EXTRAIT SOURCE =>
= = =

Couvent de la Trappe.

Couvent de la Trappe.

"Contemplez, dit Chateaubriand dans son Génie du Christianisme, contemplez ces moines vêtus d'un sac, qui bêchent leurs tombes. Voyez-les errer comme des ombres dans cette grande forêt de Mortagne, et au bord de cet étang solitaire. Le silence marche à leurs côtés, ou s'ils se parlent quand ils se rencontrent, c'est pour dire simplement: Frère, il faut mourir! ces ordres rigoureux du christianisme étaient des écoles de morale en action, instituées au milieu des plaisirs du siècle. Ils offraient sans cesse des modèles de pénitence, et de grands exemples de la misère humaine aux yeux du vice et de la prospérité.
"Quel spectacle que celui d'un trappiste mourant! Quelle sorte de haute philosophie! Étendu sur un peu de paille et de cendre dans le sanctuaire de l'église, ses frères rangés en silence autour de lui, il les appelle à la vertu, tandis que la cloche funèbre sonne ses dernières agonies. Ce sont ordinairement les vivants qui engagent l'infirme à quitter courageusement la vie; mais ici c'est une autre chose plus sublime: c'est le mourant qui parle de la mort. Aux portes de l'éternité, il la doit mieux connaître qu'un autre, et d'une voix qui résonne déjà d'entre des ossements, il appelle avec autorité ses compagnons, ses supérieurs à la pénitence. Qui ne frémirait en voyant ce religieux qui vécut d'une manière si sainte, douter encore de son salut à l'approche du passage terrible? Le christianisme a tiré du fond du sépulcre toutes les moralités qu'il renferme. C'est par la mort que la morale est entrée dans la vie. Si l'homme, tel qu'il est aujourd'hui après sa chute, fût demeuré immortel, peu-être n'eût-il jamais connu la vertu."

= = =

DONNÉES RECUEILLIES =>
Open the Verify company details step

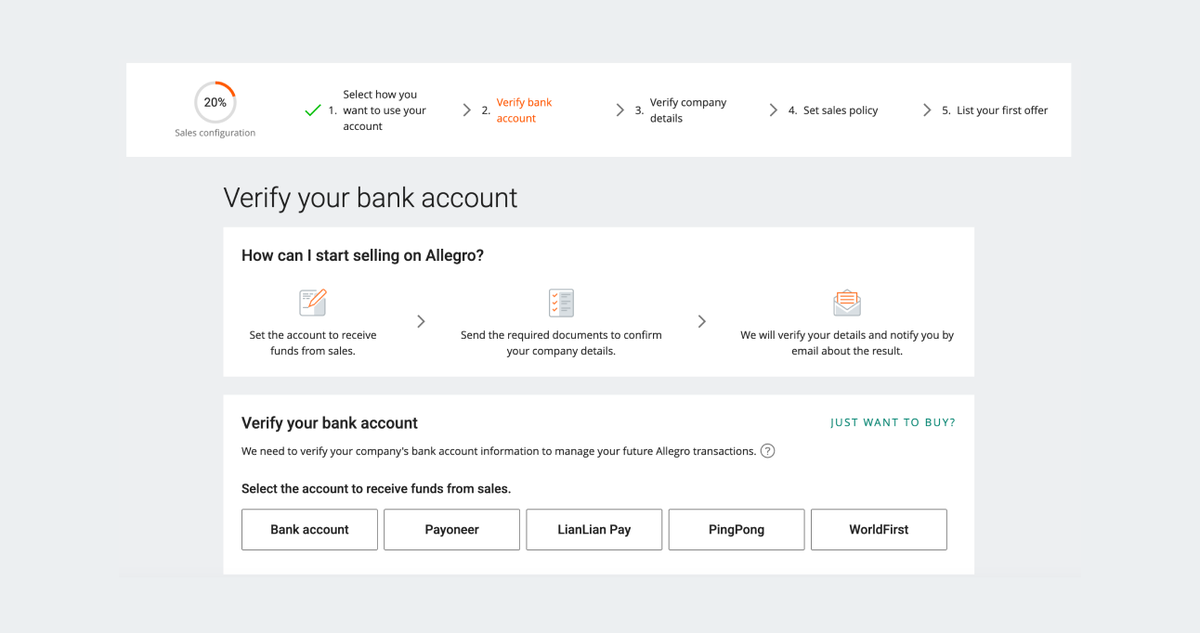tap(687, 110)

= = =

CONSIGNES =>
Reprenez l'extrait sur le couvent de la Trappe, placé plus haut, en poursuivant après sa dernière phrase.

RÉPONSE ATTENDUE =>
Les idées exprimées ici par Chateaubriand, quelque soit le jugement qu'on en porte, sont évidemment celles qui précédèrent à la réforme de l'abbé de Rancé. Des désordres et des chagrins l'avaient dégoûté du monde. Nommé depuis longtemps abbé commanditaire du couvent de la Maison-Dieu, près de Mortagne, il résolut de s'y retirer et de la ramener à toute la sévérité des premiers règlements.
Le mot trappe, dans le patois percheron, signifie degré; Notre-Dame de la Trappe était donc Notre-Dame des Degrés. Cette abbaye avait été fondée, en 1122, par Rotrou II, en souvenir d'un naufrage dont l'intervention céleste l'avait sauvé. Voulant rappeler cette origine, il fit donner à l'église la forme d'un bateau renversé. Saint-Bernard, premier abbé de Clairvaux, y établit plus tard des moines de son ordre. Ceux-ci s'étaient beaucoup relâchés de l'étroite observance, lorsque l'abbé de Rancé vint les y rappeler. Il trouva de grands obstacles, non-seulement de la part des religieux, mais de celle du pape, qui appelait son entreprise une furie française.
La réforme de l'abbé de Rancé avait en effet pour but de séparer l'homme non-seulement de toutes les joies, mais de tous les sentiments, de tous les aspects terrestres. Ses efforts tendaient à ce que la vie ressemblât le plus possible à la mort. Il ne cherchait l'isolement que pour arriver par lui à l'anéantissement.
Ses premiers soins furent de relever les édifices qui tombaient en ruine. Les frères se transformèrent en maçons, en couvreurs. Ils devinrent ensuite laboureurs pour défricher les terres incultes. De Rancé mourut à la Trappe, après une retraite de trente ans. Sa réforme l'avait rendu célèbre, et il fut successivement visité dans cette tombe de vivants par Jacques II, par Bossuet, par Mabillon, et par les princes de la famille royale.
Plusieurs couvents de trappistes existaient encore en France. Notre dessin donne la vue de celui où l'abbé de Rancé rétablit la stricte observance. On lui a consacré le nom de Trappe-mère, parce qu'il est le berceau de l'ordre régénéré et le dépositaire des traditions.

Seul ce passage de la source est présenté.